● PAGE EXCERPT
___

Local CPLM and dbPTM install

It is possible to install the CPLM and dbPTM databases directly, instead of using the pre-generated databases that are hosted on Zenodo. This is however not recommended as the download takes several hours for larger databases, such as phosphorylation, ubiquitination and acetylation.

However, if desired, find your local FLAMS installation and follow these instructions to modify the scripts:

  • on a fresh install:

    • go to src/flams/databases/setup.py
    • comment out lines 495-501 (function _generate_blastdb_if_not_up_to_date)
    • uncomment line 505 (function _generate_blastdb_if_not_up_to_date)

___

● WRITTEN EXERCISE 1
Reproduce the part of the install notes starting with "It is possible" and going on through "ubiquitination and acetylation.".
● WRITTEN EXERCISE 2
Answer these questions from the install notes:
(a) Where are the pre-generated databases hosted?
(b) Which file should be opened on a fresh install?
(c) Which line should be uncommented?
The entries that come next are not required for anything here.

● LISTING
___

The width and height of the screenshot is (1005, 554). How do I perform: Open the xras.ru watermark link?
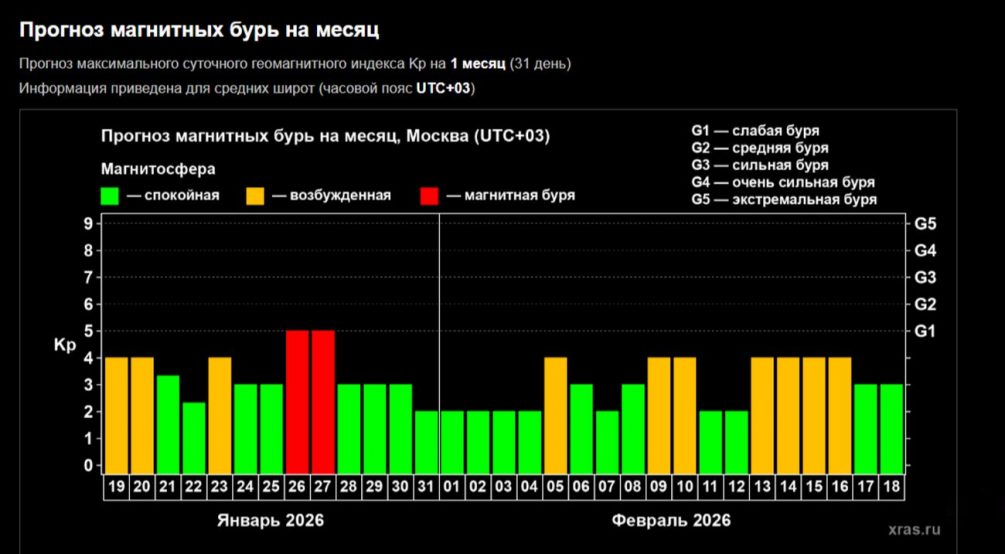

___

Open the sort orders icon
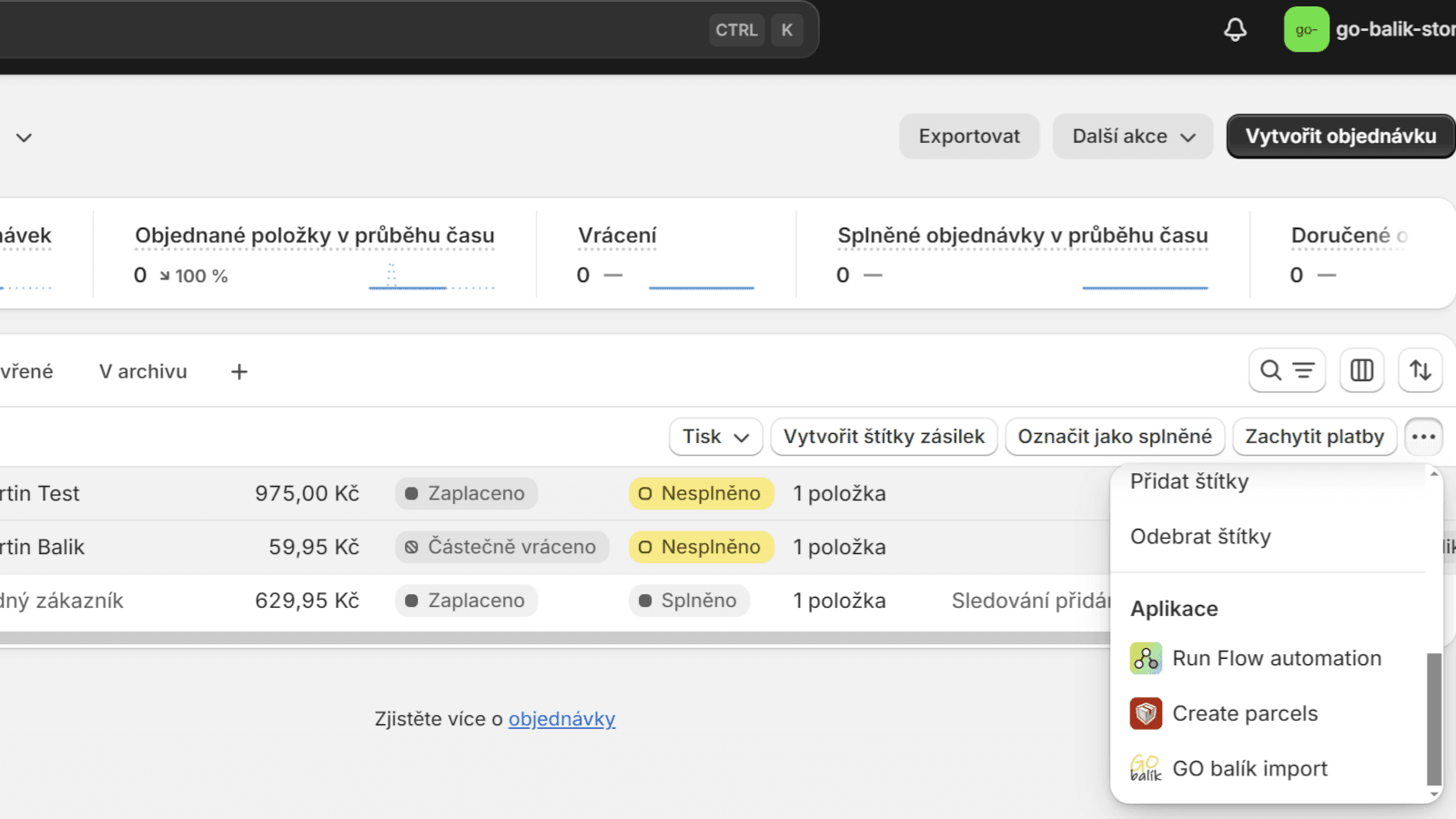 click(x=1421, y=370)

___

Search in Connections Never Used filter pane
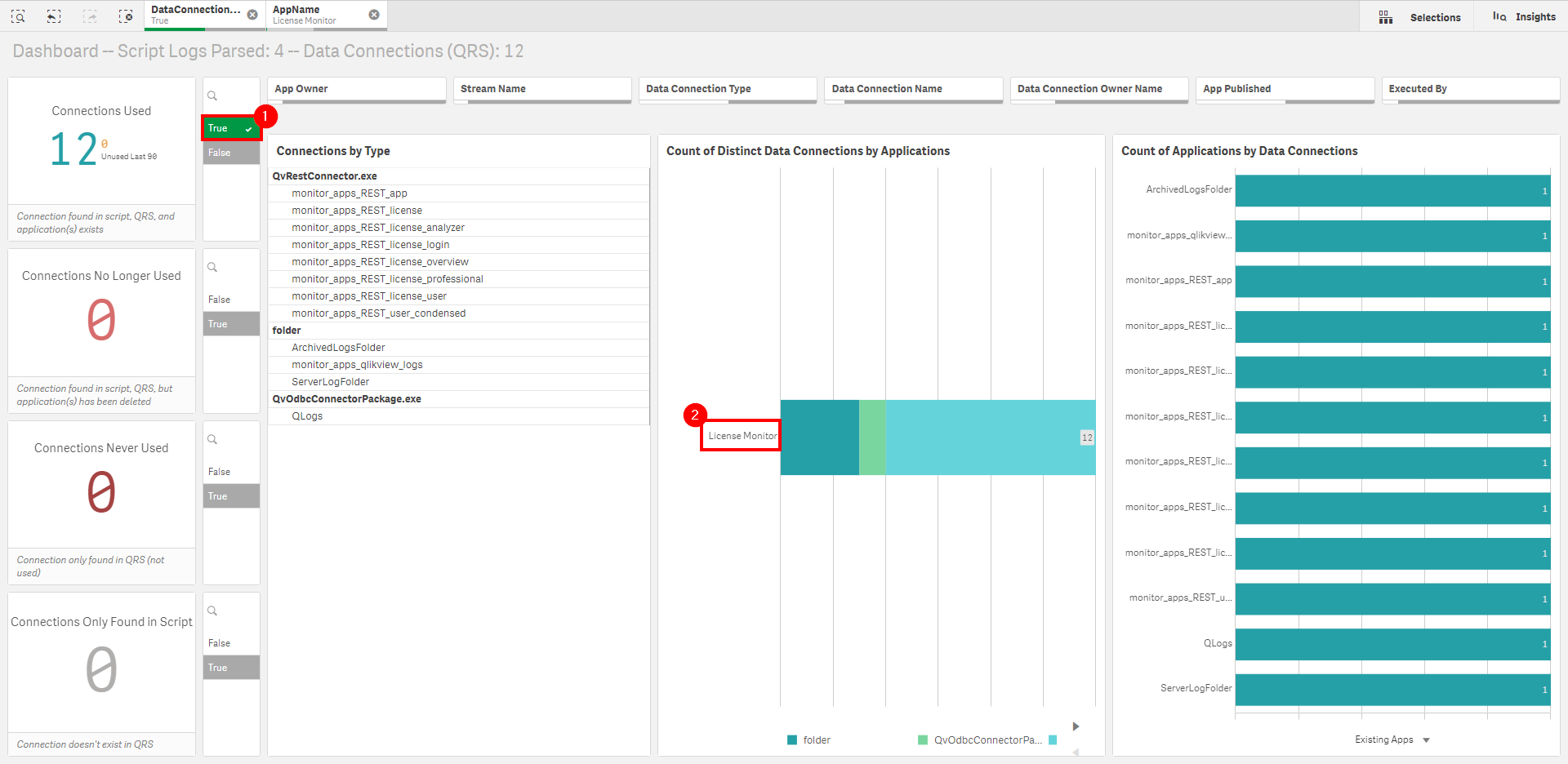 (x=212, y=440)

___

● FINISHED ANSWER 1
It is possible to install the CPLM and dbPTM databases directly, instead of using the pre-generated databases that are hosted on Zenodo. This is however not recommended as the download takes several hours for larger databases, such as phosphorylation, ubiquitination and acetylation.

● FINISHED ANSWER 2
(a) Zenodo
(b) src/flams/databases/setup.py
(c) Line 505